The action jumps ahead three years from last we saw them, and things are different.
Schmidt and Cece are happily married, and they have a three-year-old daughter, Ruth (after Ruth Bader Ginsberg). Schmidt is a hard-core, Type-A stay-at-home Dad, and the season premiere is set at his daughter’s elaborate, feminist-themed birthday party. Cece appears to run a modeling agency. Schmidt also has a terrible mustache. Nick hates the mustache. It’s the C-subplot.
Winston and Ally are also still together, and Ally is seven months pregnant. Ally hates being pregnant. That’s the B-storyline.
Jess and Nick are together, and they have been for the last three years. They have returned from a European trip because Nick is now a successful author. They are not engaged, however, which appears to the subject of this entire season. Jess’s father (Rob Reiner) has given Nick one-month to propose or else he will withdraw his blessing.
Meanwhile, Jess lies to Russell (Dermot Mulroney) — who has been married and divorced since Nick and Jess got together — and says she is engaged when they are not engaged, but Nick plans to propose but then decides against it because the timing isn’t right. Also, Russell offered Jess a job running a non-profit education program. That’s the A-storyline.
It’s a different show now, but it’s also the same show. It’s no longer about four single people living in an apartment together. It’s now about three different couples living in separate homes — who also seem to hang out at Jess and Nick’s loft a lot — and also parenting, and pregnancy, and engagement.
But, it’s also the same sense of humor; the same daffy situations; and the same hit-and-miss jokes. Nick and Schmidt are still the show’s best couple, followed by Nick and Winston; Schmidt and Winston; Schmidt and Cece; Winston and Ally; Schmidt and his daughter; and finally, Nick and Jess. They’re not as fun together, and they’re not as fun apart.
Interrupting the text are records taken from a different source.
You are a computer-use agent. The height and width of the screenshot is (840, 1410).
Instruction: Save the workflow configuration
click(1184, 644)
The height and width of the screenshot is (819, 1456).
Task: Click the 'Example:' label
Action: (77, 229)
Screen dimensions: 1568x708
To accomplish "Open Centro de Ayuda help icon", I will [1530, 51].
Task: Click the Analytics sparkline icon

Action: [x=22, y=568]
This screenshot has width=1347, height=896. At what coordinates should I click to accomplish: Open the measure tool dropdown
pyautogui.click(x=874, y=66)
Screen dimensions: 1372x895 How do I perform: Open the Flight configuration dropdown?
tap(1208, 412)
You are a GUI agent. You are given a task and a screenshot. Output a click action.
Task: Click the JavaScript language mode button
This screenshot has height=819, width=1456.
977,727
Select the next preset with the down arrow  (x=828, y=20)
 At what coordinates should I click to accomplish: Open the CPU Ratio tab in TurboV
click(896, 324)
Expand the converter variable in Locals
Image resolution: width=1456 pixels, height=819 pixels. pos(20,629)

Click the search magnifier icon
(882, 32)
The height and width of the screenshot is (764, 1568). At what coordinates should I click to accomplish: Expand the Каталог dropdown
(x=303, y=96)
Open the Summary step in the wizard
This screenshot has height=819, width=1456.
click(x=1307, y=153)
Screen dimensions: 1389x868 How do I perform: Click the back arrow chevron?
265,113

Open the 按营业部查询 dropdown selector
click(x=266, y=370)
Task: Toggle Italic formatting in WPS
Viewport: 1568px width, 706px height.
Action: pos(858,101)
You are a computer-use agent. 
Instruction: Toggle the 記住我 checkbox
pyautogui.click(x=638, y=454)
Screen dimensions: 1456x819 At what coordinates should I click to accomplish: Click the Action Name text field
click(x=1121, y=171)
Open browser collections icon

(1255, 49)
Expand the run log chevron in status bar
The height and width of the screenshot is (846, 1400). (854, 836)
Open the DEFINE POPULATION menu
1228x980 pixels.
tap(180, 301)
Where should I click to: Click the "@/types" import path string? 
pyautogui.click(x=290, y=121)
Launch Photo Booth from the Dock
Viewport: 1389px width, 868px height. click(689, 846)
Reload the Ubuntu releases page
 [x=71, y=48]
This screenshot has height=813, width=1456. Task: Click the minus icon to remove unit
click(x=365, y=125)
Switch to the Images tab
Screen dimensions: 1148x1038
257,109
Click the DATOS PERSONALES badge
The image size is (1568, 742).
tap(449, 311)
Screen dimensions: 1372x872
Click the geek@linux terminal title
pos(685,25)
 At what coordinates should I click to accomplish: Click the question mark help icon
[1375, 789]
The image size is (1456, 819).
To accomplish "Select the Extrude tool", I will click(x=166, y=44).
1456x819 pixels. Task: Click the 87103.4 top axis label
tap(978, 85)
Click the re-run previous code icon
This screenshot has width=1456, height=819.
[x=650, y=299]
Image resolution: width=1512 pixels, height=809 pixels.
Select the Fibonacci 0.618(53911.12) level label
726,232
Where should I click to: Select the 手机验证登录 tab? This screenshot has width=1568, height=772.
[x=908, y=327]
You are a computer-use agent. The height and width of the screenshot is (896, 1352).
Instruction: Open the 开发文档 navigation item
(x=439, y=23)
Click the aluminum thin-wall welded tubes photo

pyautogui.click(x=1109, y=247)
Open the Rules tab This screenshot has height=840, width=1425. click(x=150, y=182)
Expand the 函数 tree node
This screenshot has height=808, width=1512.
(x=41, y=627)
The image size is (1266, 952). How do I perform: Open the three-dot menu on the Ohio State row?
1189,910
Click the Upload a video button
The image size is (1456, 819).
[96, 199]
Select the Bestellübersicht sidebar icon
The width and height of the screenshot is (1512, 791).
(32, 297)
It’s fine. It’s New Girl: Once great characters that have become caricatures of themselves, but they are likable caricatures, and it’s a comfortable show to watch, and there are no Trump supporters (and even Romney-supporting Schmidt is a super feminist stay-at-home-dad), and no one throws Black-ish under the bus.
Also, the episode ended with this song — a hit by the band Sheriff that didn’t chart until 1989, six years after the band separated. It was also in Goon. If you didn’t grow up in the ’80s, there is absolutely no reason to know this song.